Antídotos aos tubarões de prontidão

Edu: Falávamos outro dia da fase aguda de aprendizado do garoto que gosta de futebol, algo entre os 6 e os 12 anos. Se imaginarmos a quantidade amazônica de moleques que, nessa faixa, batem uma bolinha nas escolas, nos clubes, nos descampados e nas ruas, fica difícil entender com surgem tão poucos craques. Obviamente que existe uma seleção natural em função da qualidade, mas ainda assim é muita gente jogando futebol. Será que os craques estão por aí e o mundo do futebol é incompetente para descobrir onde?
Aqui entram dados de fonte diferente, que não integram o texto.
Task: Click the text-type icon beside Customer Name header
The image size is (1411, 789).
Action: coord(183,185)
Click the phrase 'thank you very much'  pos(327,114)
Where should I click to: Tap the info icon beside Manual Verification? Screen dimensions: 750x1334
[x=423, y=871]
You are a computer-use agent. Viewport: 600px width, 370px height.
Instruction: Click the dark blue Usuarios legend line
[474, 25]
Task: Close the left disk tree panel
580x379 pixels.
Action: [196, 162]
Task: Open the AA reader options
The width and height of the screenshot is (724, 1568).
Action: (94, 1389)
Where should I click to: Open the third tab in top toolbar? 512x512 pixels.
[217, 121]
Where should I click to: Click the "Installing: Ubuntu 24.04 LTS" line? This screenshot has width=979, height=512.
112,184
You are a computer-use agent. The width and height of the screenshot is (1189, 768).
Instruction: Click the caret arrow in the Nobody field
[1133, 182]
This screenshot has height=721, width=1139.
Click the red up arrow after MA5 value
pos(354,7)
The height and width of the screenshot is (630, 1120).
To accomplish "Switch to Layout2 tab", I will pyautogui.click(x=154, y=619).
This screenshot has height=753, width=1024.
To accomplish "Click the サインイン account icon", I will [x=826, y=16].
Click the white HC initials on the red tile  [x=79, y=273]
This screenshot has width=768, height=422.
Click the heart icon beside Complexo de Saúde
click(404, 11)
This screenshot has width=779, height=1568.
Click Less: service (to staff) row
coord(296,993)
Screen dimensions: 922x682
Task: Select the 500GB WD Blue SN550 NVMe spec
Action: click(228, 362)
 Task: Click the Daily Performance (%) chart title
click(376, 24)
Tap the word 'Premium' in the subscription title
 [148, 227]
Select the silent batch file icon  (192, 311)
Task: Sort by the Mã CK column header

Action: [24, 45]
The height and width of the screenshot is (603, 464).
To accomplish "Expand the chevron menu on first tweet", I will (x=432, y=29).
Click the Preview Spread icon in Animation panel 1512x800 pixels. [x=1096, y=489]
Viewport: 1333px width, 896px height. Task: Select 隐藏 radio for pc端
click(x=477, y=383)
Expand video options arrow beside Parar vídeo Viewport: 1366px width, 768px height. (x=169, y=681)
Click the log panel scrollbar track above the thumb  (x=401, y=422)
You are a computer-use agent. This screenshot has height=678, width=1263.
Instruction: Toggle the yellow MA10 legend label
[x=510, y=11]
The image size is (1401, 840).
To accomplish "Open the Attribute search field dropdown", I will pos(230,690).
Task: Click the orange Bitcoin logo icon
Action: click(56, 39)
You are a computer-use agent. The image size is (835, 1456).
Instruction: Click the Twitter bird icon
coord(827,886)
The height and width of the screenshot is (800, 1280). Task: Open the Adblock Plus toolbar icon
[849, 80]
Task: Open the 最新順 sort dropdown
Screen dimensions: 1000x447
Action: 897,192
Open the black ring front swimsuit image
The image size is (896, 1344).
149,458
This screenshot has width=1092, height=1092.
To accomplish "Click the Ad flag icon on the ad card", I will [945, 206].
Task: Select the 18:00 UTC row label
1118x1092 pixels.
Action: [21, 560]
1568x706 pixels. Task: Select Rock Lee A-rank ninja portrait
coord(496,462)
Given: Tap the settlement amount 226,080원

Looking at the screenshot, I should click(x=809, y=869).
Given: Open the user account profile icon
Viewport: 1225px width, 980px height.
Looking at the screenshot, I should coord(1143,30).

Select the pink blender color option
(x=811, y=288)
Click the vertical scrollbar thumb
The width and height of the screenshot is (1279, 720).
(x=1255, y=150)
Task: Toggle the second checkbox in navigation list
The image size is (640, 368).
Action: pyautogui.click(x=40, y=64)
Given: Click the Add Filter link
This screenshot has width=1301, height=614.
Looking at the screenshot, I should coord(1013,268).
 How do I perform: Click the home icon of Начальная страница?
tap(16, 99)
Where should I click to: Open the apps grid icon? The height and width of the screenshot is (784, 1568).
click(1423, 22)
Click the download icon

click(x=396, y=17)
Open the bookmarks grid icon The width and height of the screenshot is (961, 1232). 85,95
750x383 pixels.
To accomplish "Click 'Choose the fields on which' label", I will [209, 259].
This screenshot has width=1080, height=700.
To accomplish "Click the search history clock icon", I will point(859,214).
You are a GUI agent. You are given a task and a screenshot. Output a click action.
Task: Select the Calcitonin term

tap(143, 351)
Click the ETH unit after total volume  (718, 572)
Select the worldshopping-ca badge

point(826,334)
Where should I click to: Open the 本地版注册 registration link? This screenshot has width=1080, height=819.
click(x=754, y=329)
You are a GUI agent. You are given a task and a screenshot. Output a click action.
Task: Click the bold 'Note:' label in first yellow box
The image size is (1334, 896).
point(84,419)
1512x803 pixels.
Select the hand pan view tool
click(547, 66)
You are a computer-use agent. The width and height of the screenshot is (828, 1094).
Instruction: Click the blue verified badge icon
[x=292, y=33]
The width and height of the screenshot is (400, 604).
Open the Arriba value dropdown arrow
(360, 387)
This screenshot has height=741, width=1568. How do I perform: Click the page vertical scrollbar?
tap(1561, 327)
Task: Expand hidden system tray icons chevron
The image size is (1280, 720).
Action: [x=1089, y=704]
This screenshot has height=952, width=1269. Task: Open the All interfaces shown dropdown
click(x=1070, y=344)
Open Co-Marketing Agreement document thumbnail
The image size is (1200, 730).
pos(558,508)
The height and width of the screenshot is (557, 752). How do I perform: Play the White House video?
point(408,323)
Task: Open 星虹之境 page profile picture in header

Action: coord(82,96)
Por Carles Martí (Espanha) e José Eduardo Carvalho (Brasil)
Atualização:

Carles: Não tenho a menor sombra de dúvida de que os que chegam nem sempre são os melhores e que, muitas vezes, alguns ou vários dos melhores acabam ficando pelo caminho. Existe uma série de circunstâncias que não ajudam a que todos os craques em potencial se transformem em futebolistas estelares. Inclusive porque muitos não estão dispostos a enfrentar os aspectos menos amigáveis do esporte de alta competição. Além de talento, ou melhor, mais do que o talento, é necessário disposição para passar anos e anos dedicando-se ao que pode virar nada. O apoio do entorno familiar que também deve mostrar máxima disposição ao risco, é decisivo. Fui testemunha ocular de uma ou outra peneira realizada pelo Valencia em que os meninos entravam em campo e tinham que demonstrar em cinco minutos que valiam o investimento do clube. Talvez tempo mais do que suficiente para aquele craque diferente se sobressair (se não for tímido). Só que o pior é que, durante os rachões, técnicos e olheiros muitas vezes nem olham para os meninos jogando e, no fim, ser selecionado depende do famoso QI - quem indica.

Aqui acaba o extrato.